- _Items for locating described items_:
========================================================================
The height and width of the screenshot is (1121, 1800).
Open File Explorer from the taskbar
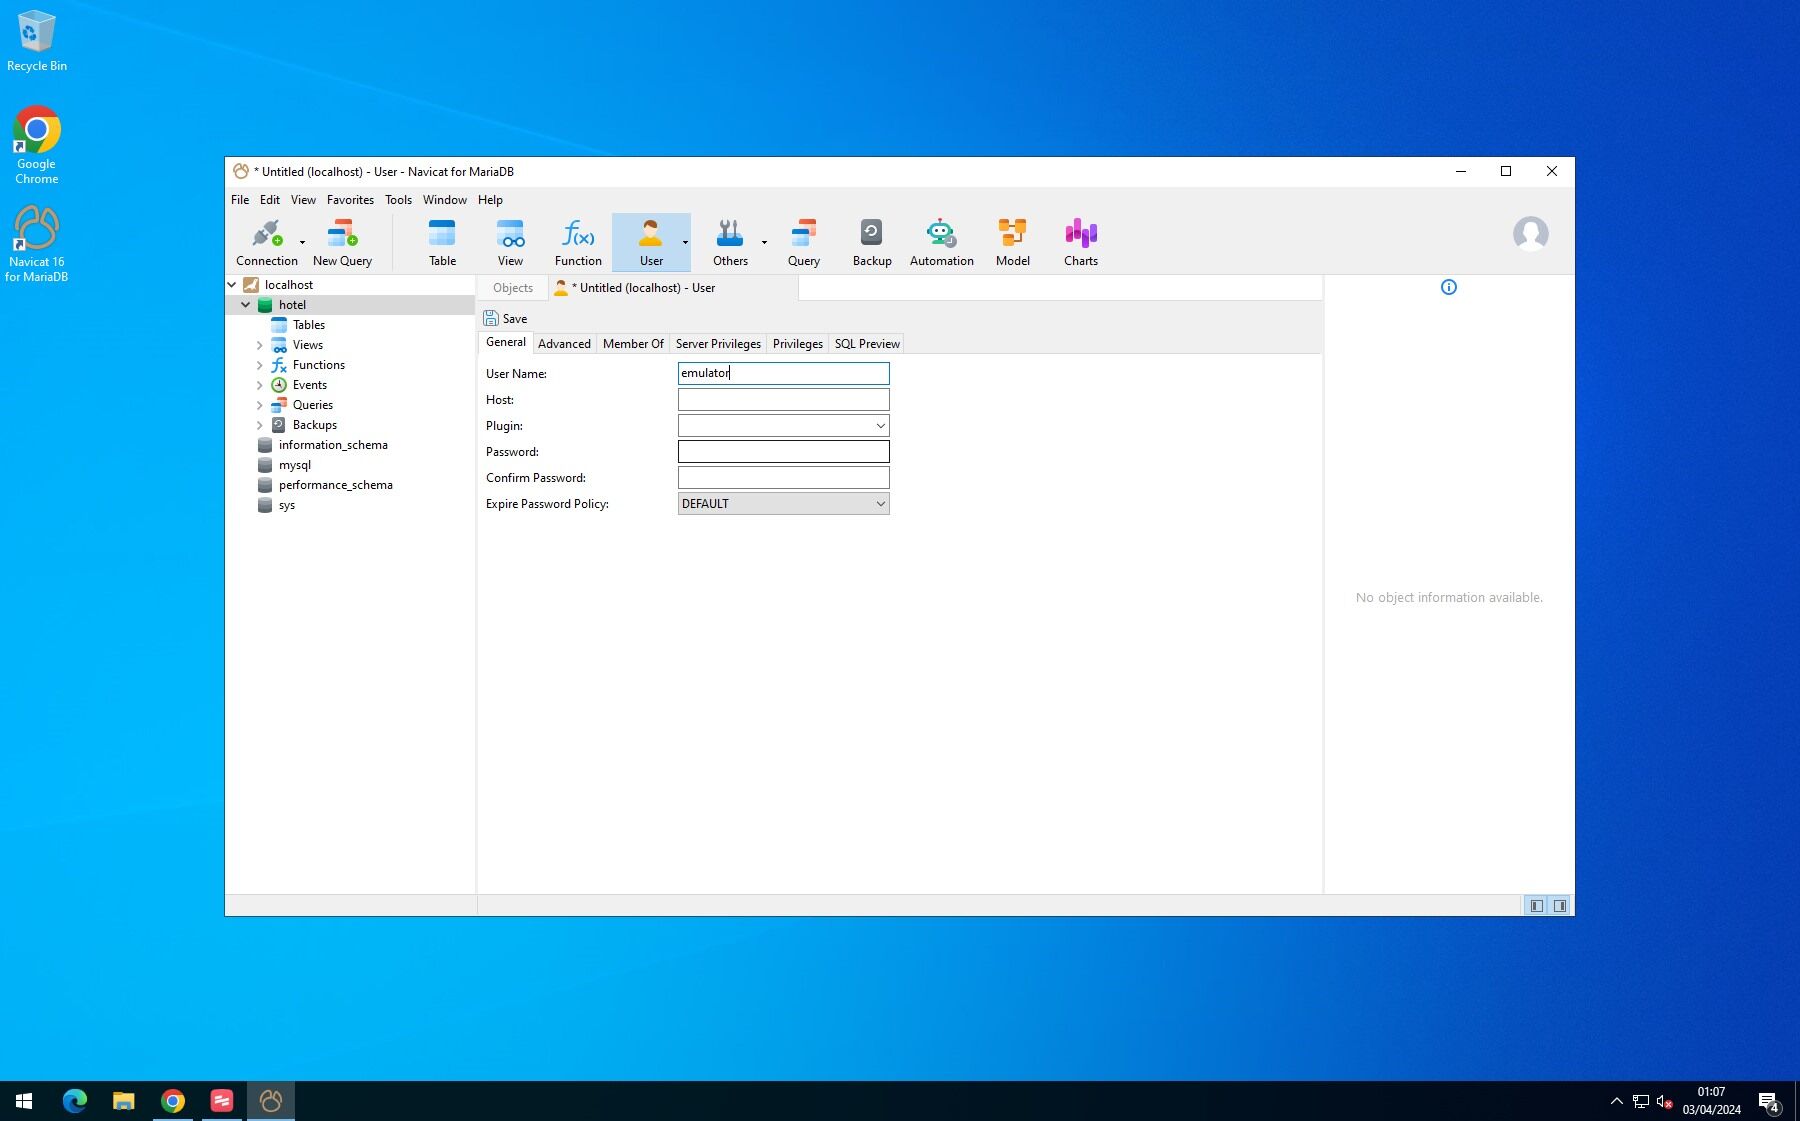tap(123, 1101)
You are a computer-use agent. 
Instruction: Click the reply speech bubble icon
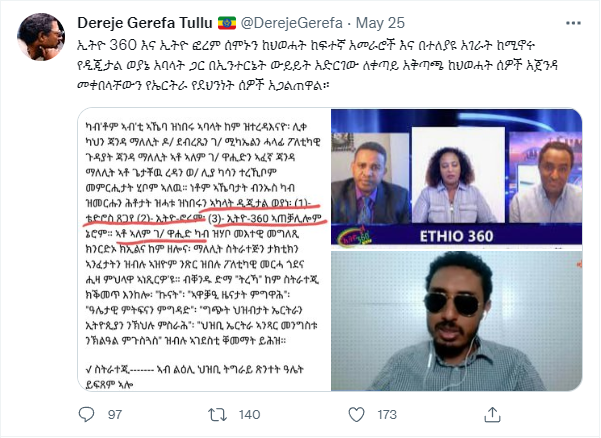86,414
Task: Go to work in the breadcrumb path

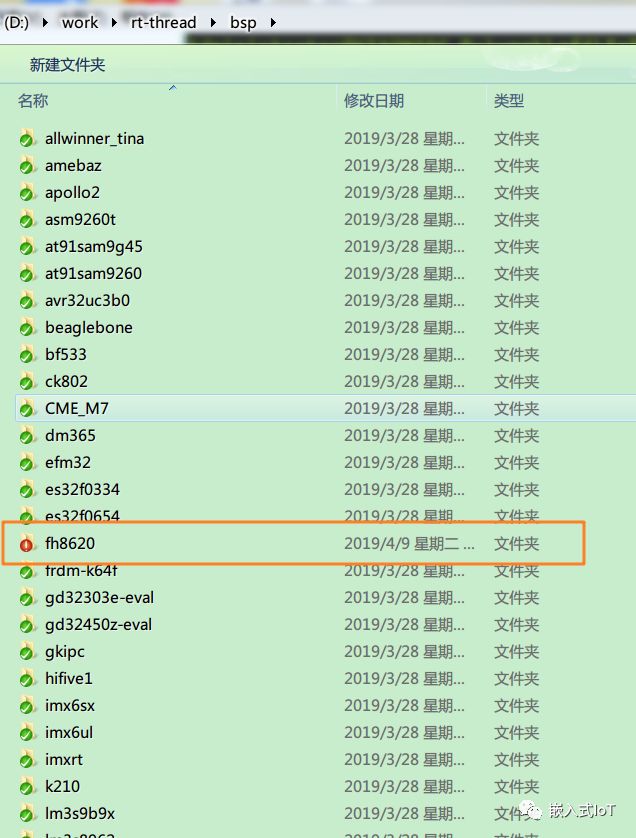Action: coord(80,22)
========================================================================
- _Task objective_:
Output every non-blank line of the items above as a Markdown table with the columns Row and Item line, numbering the rows in order. Leave the pictures out of the table.

- _Solution to the exercise_:
| Row | Item line |
|---|---|
| 1 | The height and width of the screenshot is (1121, 1800). |
| 2 | Open File Explorer from the taskbar |
| 3 | tap(123, 1101) |
| 4 | You are a computer-use agent.  |
| 5 | Instruction: Click the reply speech bubble icon |
| 6 | 86,414 |
| 7 | Task: Go to work in the breadcrumb path |
| 8 | Action: coord(80,22) |